By the way... AGP disaster is looming
HIPPOCRATES, known as the father of medicine, said that it is far more important to know the person who has the disease than to know the disease that the person has.
The doctors who know this more than any are GPs, as the only masters of all aspects of the healthcare business. Yet GP recruitment is falling and students of medicine are less and less likely to choose general practice as their career path. One reason is the prevailing attitude, long outdated, that a GP deals only with minor illness.
That attitude still holds among many hospital doctors — specialists who diagnose, identify and treat diseases. They have a science-based discipline, with the art of medicine very much on the back seat. As such they are experts in telling patients what is wrong with them and what is not wrong, though they often find that they have to tell the patient there is nothing to be done about their symptoms. GPs face the same problem — but for them, it goes further.

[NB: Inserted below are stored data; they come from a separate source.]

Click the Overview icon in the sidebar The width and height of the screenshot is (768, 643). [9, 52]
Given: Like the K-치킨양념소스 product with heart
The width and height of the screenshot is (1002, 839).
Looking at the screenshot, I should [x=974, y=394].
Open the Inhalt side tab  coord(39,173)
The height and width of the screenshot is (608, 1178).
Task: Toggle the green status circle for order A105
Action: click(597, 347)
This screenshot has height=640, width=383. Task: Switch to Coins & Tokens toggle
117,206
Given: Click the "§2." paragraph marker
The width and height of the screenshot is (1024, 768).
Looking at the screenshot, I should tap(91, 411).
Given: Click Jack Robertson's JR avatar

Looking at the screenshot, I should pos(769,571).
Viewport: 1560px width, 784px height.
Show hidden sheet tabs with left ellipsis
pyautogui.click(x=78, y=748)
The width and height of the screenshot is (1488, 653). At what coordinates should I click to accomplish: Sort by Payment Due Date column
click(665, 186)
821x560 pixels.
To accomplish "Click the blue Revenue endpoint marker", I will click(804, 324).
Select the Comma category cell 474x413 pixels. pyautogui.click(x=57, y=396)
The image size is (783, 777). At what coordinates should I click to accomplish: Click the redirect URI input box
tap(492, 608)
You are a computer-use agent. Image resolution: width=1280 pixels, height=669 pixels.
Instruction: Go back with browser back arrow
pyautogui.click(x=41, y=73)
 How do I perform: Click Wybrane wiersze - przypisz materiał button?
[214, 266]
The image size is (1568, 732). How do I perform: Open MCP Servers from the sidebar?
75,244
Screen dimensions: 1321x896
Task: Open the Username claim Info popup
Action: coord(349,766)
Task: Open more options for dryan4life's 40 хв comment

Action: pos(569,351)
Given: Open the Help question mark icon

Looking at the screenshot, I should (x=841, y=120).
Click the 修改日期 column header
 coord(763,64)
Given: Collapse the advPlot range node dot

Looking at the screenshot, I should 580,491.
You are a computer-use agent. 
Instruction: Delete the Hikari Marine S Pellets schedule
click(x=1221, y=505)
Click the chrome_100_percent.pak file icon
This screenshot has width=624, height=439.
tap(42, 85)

They must continue to deal with patients who have symptoms, feelings, sensations. Disease may be identified, but often it is not, and yet the patient is suffering.
There is a problem to be solved, whether or not there is an exact diagnosis, and this is where those trained in general practice learn the unique and special skills that are not part of the technical, scientific hospital world. GPs learn to be trusted, informed, respectful and paternalistic.
Ever since Hippocrates, it has been known that this is what patients want, but this is now under threat — from Government cutbacks, the failure to recruit GPs and medical schools under-playing the importance of general practice.
Sadly, because of this short-sightedness, disaster for the public is on the horizon.